EXCERPTED TEXT:
========
This page talks about geospatial support in Pinot.

Pinot supports SQL/MM geospatial data and is compliant with the Open Geospatial Consortium’s (OGC) OpenGIS Specifications. This includes:

Geospatial data types, such as point, line and polygon;

Geospatial functions, for querying of spatial properties and relationships.

Geospatial indexing, used for efficient processing of spatial operations

Geospatial data types abstract and encapsulate spatial structures such as boundary and dimension. In many respects, spatial data types can be understood simply as shapes. Pinot supports the Well-Known Text (WKT) and Well-Known Binary (WKB) form of geospatial objects, for example:

`POINT (0, 0)`

`LINESTRING (0 0, 1 1, 2 1, 2 2)`

`POLYGON (0 0, 10 0, 10 10, 0 10, 0 0),(1 1, 1 2, 2 2, 2 1, 1 1)`

`MULTIPOINT (0 0, 1 2)`

`MULTILINESTRING ((0 0, 1 1, 1 2), (2 3, 3 2, 5 4))`

`MULTIPOLYGON (((0 0, 4 0, 4 4, 0 4, 0 0), (1 1, 2 1, 2 2, 1 2, 1 1)), ((-1 -1, -1 -2, -2 -2, -2 -1, -1 -1)))`

`GEOMETRYCOLLECTION(POINT(2 0),POLYGON((0 0, 1 0, 1 1, 0 1, 0 0)))`

It is common to have data in which the coordinate are `geographics`

or `latitude/longitude.`

Unlike coordinates in Mercator or UTM, geographic coordinates are not Cartesian coordinates.
========
DATA SUPPLIED:

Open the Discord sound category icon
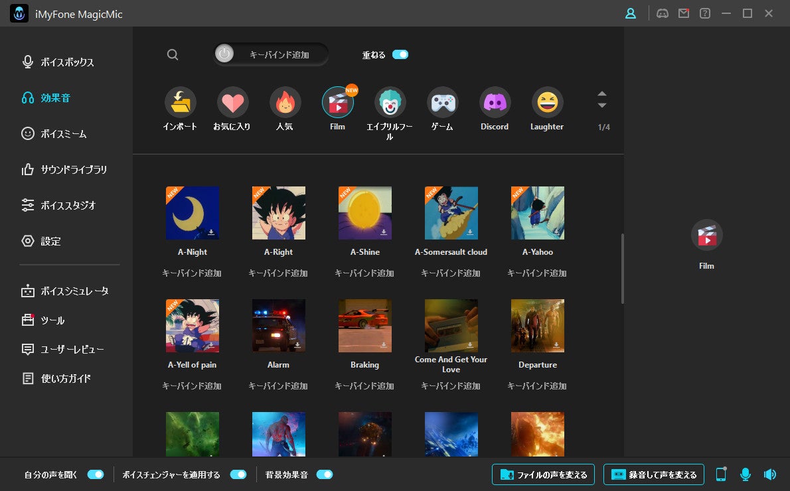790x491 pixels. (x=495, y=103)
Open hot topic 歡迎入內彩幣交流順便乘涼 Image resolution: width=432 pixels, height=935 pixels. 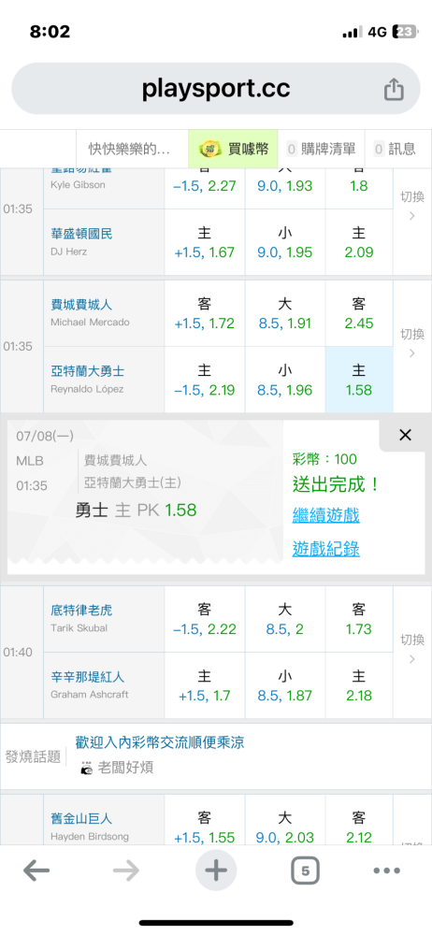click(x=159, y=742)
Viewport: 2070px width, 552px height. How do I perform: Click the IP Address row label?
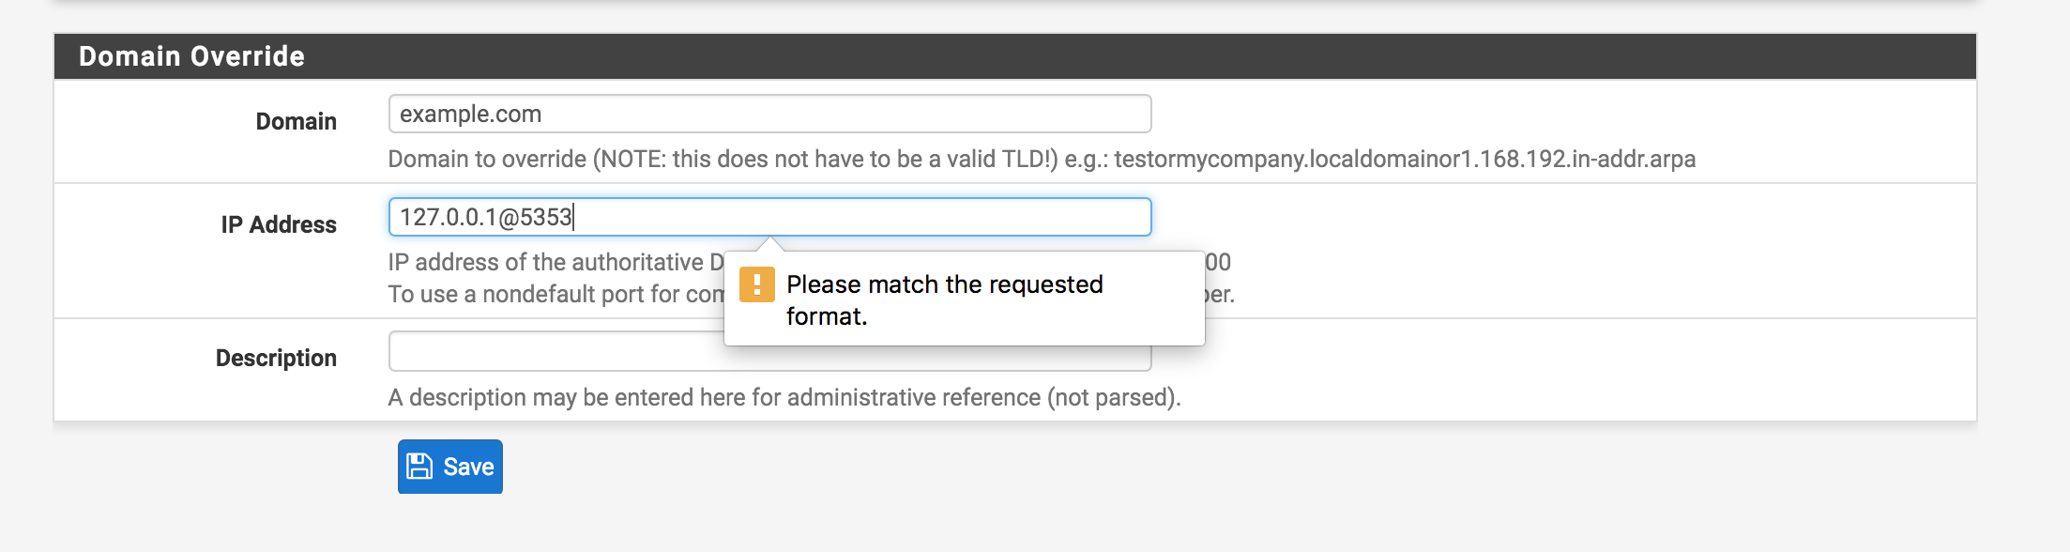pos(279,225)
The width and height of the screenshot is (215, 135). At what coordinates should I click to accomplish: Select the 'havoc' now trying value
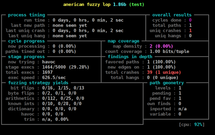(49, 62)
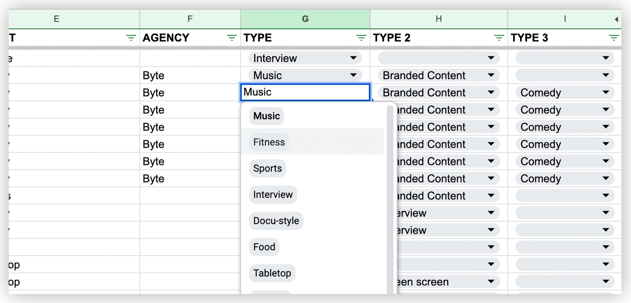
========
AIM:
Resume the text on geospatial support in Pinot, starting right after its final sentence.

TASK ANSWER:
Geographic coordinates do not represent a linear distance from an origin as plotted on a plane. Rather, these spherical coordinates describe angular coordinates on a globe.

Spherical coordinates specify a point by the angle of rotation from a reference meridian (longitude), and the angle from the equator (latitude).

You can treat geographic coordinates as approximate Cartesian coordinates and continue to do spatial calculations. However, measurements of distance, length and area will be nonsensical. Since spherical coordinates measure angular distance, the units are in **degrees**.

Pinot supports both geometry and geography types, which can be constructed by the corresponding functions as shown in section. And for the geography types, the measurement functions such as `ST_Distance`

and `ST_Area`

calculate the spherical distance and area on earth respectively.

For manipulating geospatial data, Pinot provides a set of functions for analyzing geometric components, determining spatial relationships, and manipulating geometries. In particular, geospatial functions that begin with the `ST_`

prefix support the SQL/MM specification.

Following geospatial functions are available out of the box in Pinot-

**ST_Union(geometry[] g1_array) → Geometry**
This aggregate function returns a MULTI geometry or NON-MULTI geometry from a set of geometries. it ignores NULL geometries.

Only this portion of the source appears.